[Work required]
Could you put the material from the line with "You are a GUI" to the line with "pyautogui.click(x=1528, y=41)" into a numbered list, skipping blank lines and leaving out the pictures?

[Data records]
· · · · · · ·

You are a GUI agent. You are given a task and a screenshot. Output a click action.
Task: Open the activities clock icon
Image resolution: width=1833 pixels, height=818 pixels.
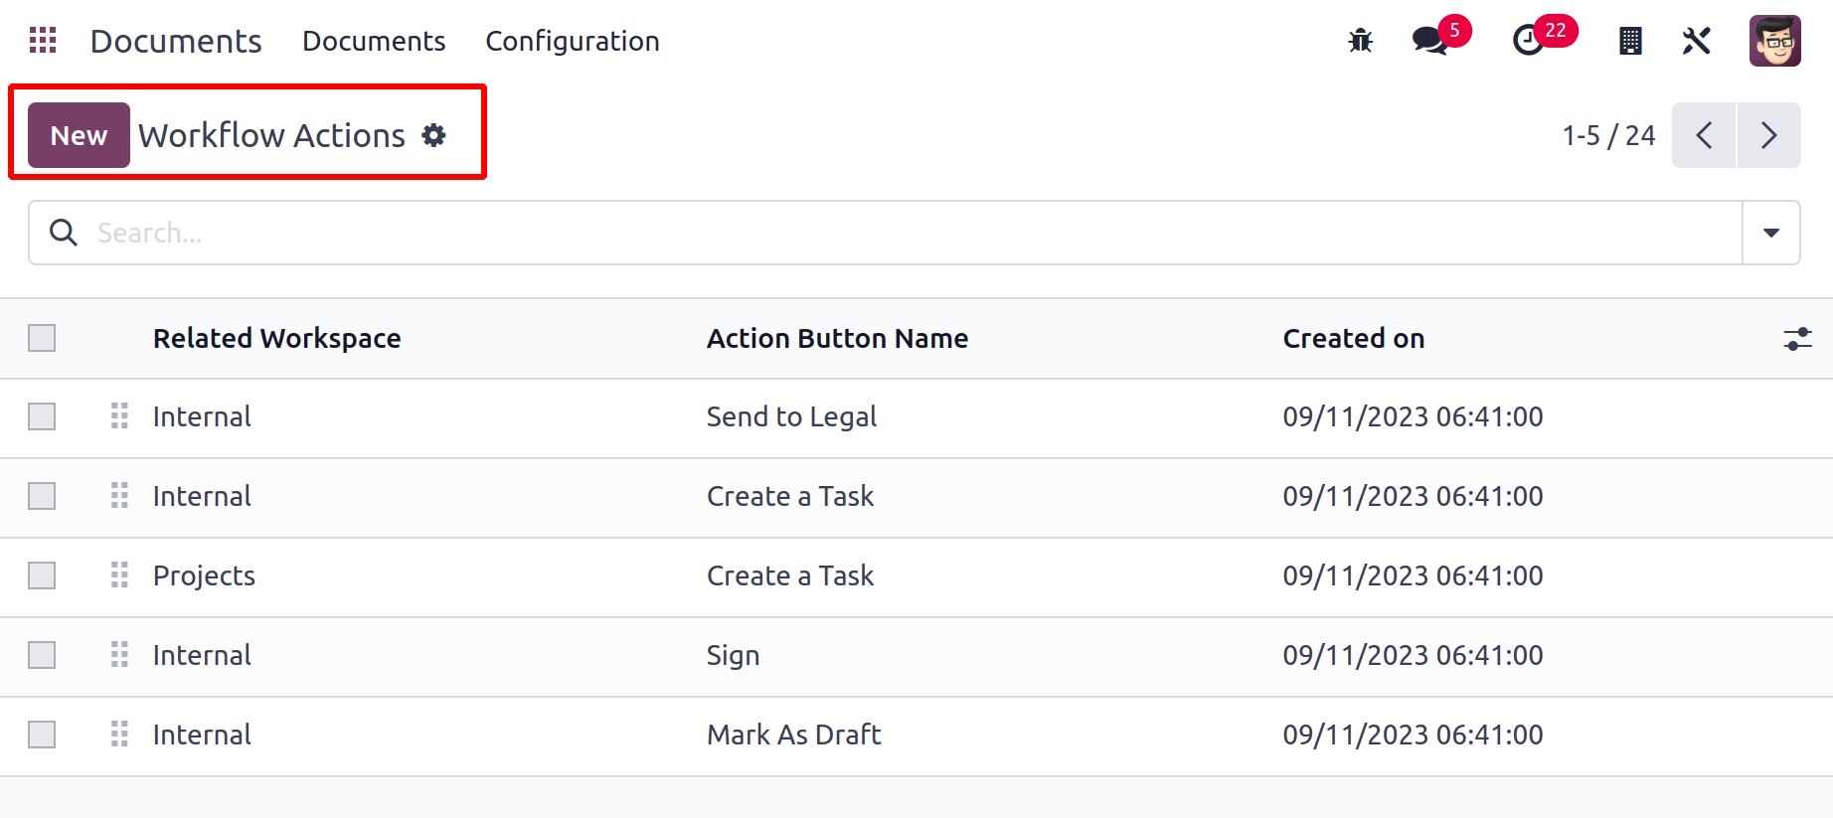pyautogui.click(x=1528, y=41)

· · · · · · ·

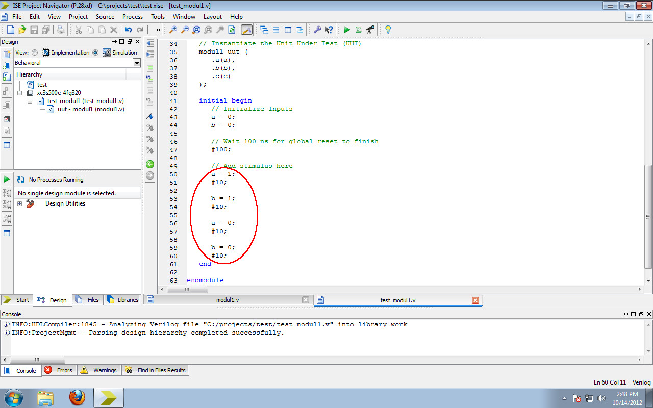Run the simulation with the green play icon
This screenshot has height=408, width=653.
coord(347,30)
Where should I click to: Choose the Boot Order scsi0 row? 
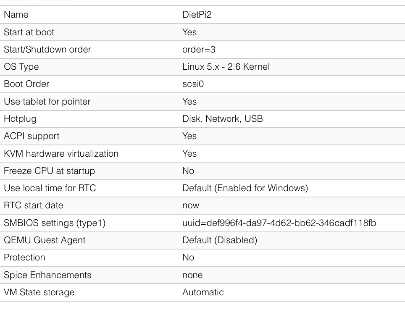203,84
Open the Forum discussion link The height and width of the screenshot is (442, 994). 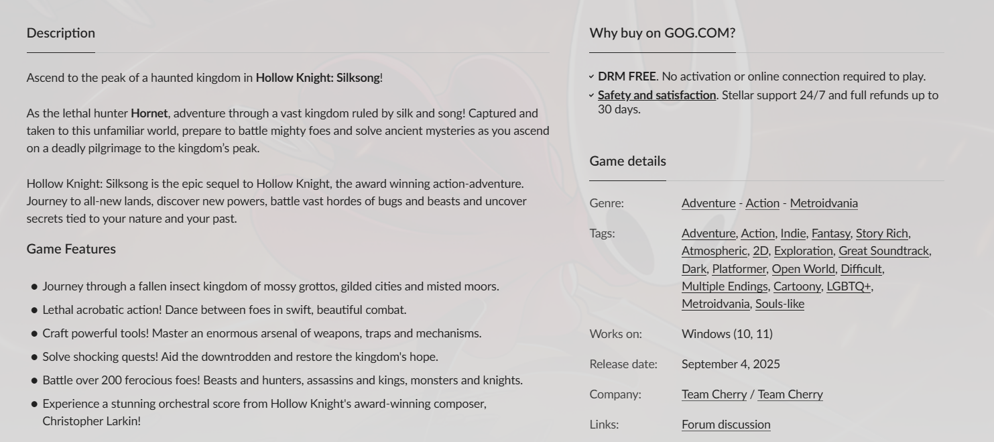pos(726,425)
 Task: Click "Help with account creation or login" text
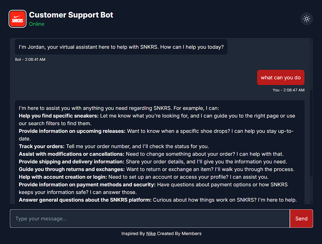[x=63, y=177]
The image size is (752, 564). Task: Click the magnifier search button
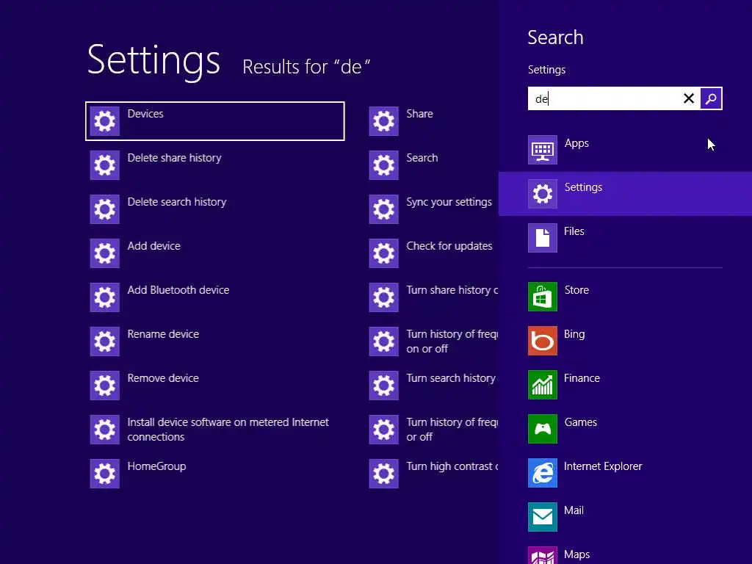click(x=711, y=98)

· · · · · · ·

[Task response]
1. You are a GUI agent. You are given a task and a screenshot. Output a click action.
2. Task: Open the activities clock icon
3. Image resolution: width=1833 pixels, height=818 pixels.
4. pyautogui.click(x=1528, y=41)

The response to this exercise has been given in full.